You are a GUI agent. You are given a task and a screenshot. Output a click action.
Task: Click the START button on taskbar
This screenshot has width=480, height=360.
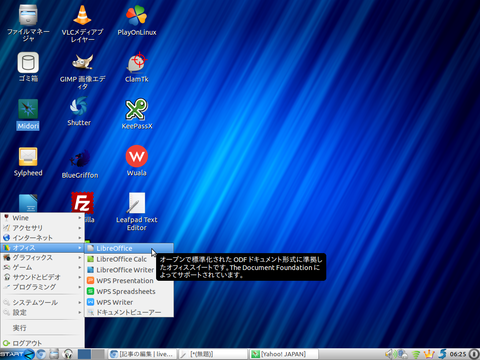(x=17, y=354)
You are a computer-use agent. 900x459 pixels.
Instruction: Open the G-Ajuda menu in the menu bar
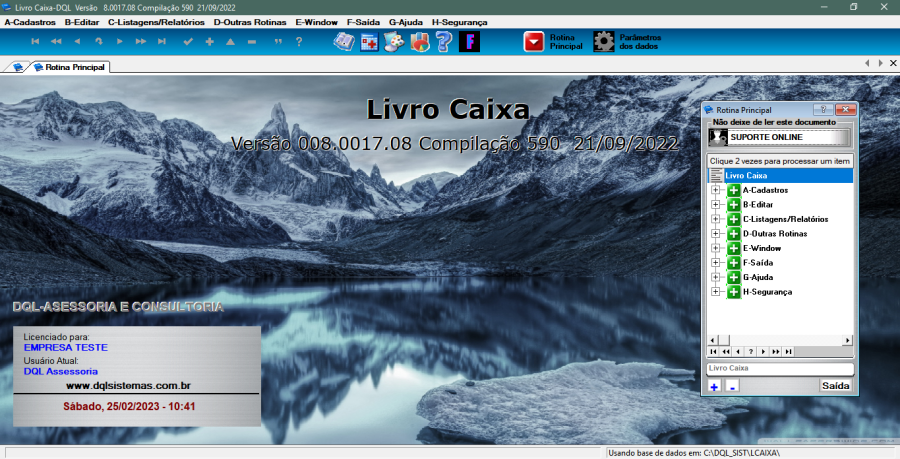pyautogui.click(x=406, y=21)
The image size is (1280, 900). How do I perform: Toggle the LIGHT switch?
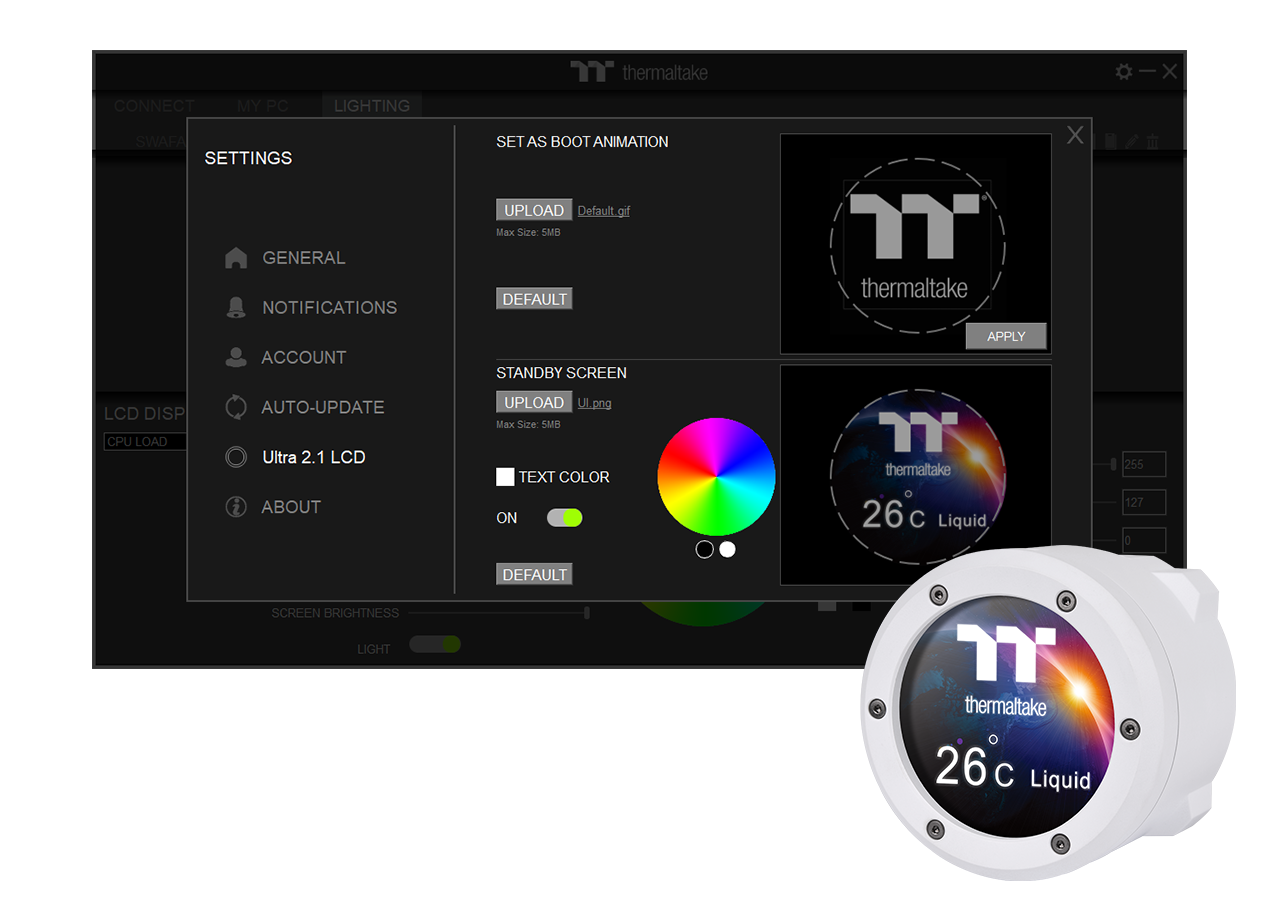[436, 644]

----

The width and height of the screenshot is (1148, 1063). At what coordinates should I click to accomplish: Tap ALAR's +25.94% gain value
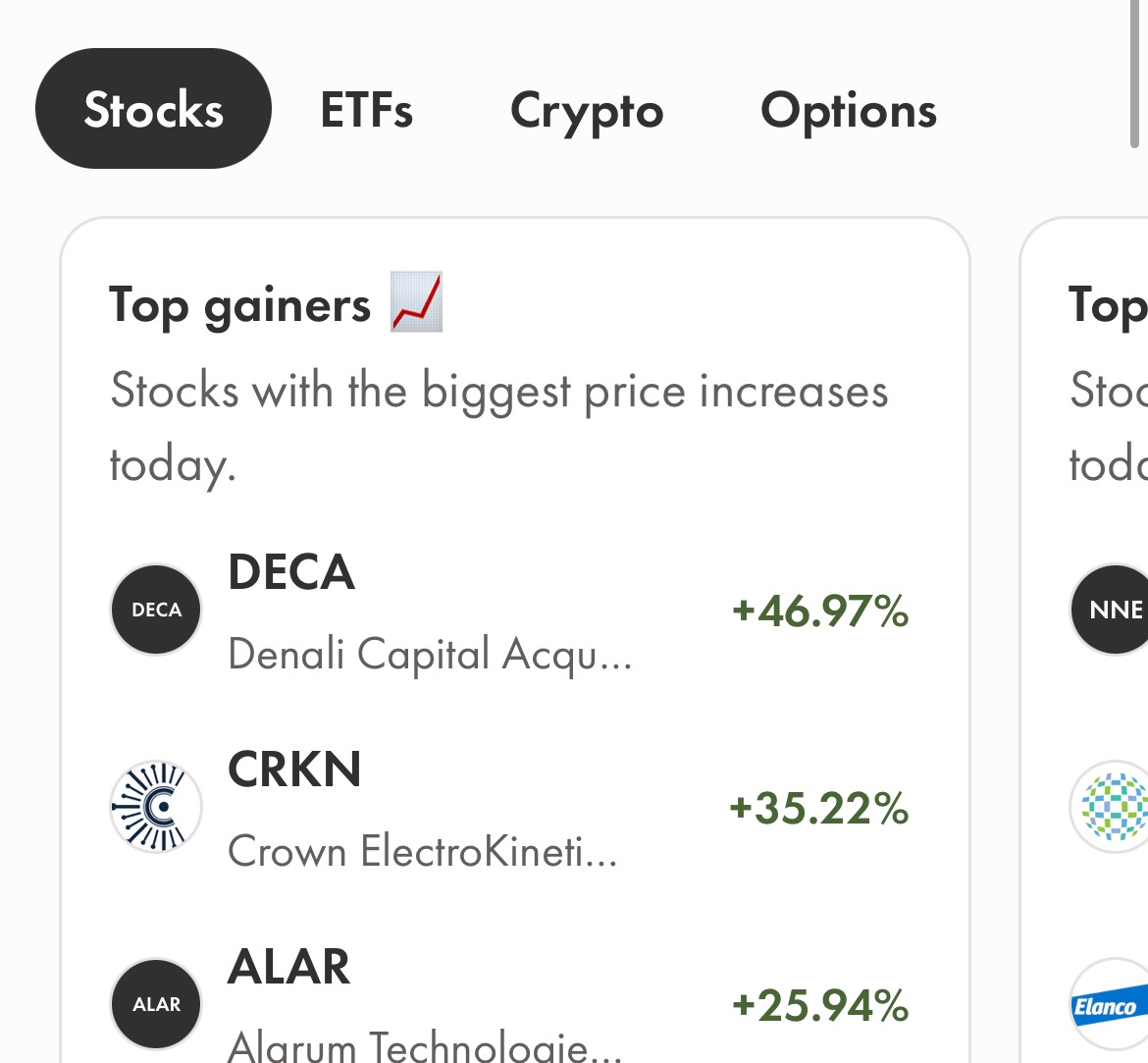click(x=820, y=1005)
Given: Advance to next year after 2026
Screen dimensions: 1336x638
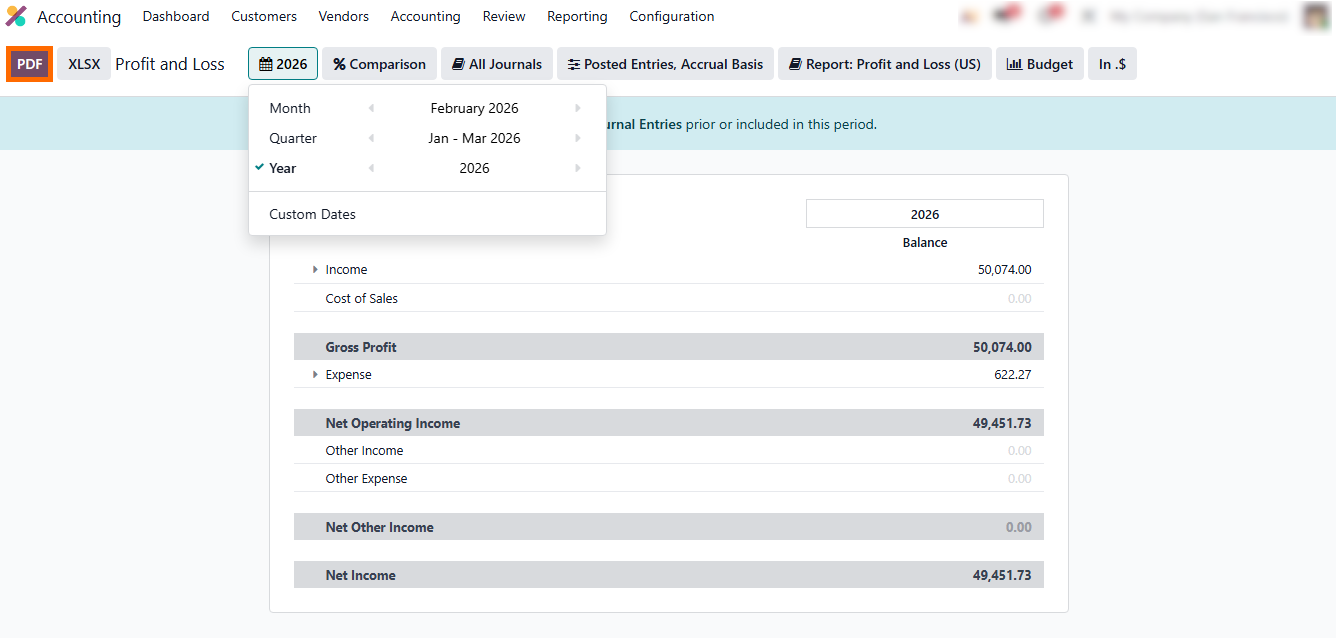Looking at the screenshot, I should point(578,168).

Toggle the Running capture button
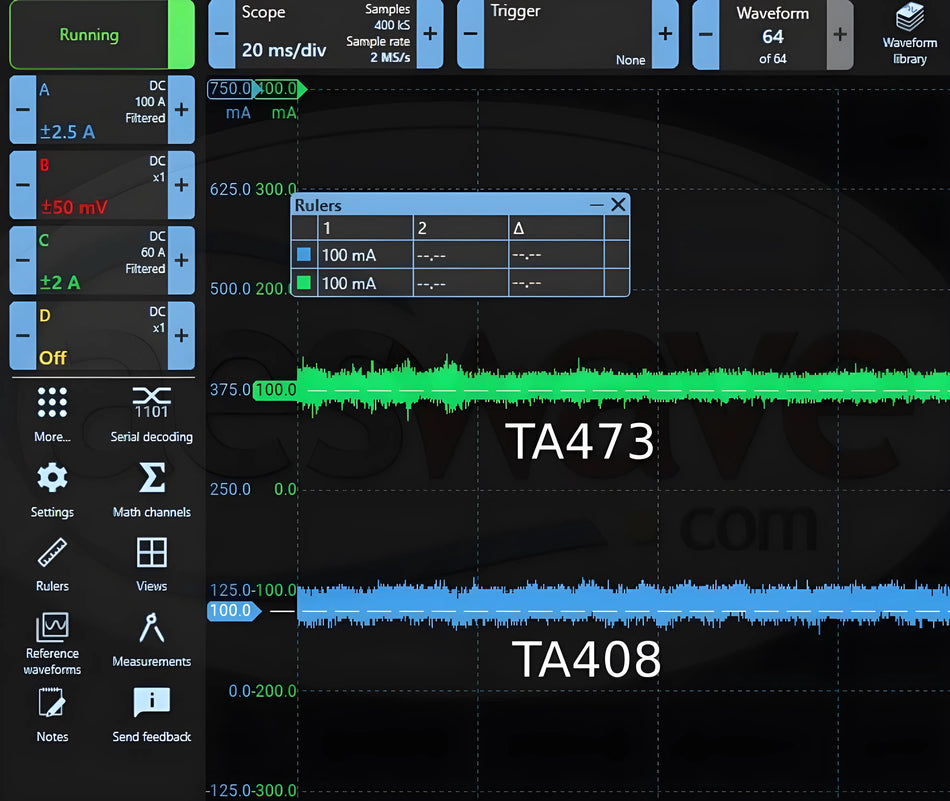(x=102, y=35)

----

Copy the entries verbatim, starting with the line that contains "Given: Advance to next year after 2026" and going on through the line that contains "(x=102, y=35)". Leave the pictures out of your copy.

■ TASK RESULT
Given: Advance to next year after 2026
Screen dimensions: 1336x638
Looking at the screenshot, I should point(578,168).

Toggle the Running capture button
(x=102, y=35)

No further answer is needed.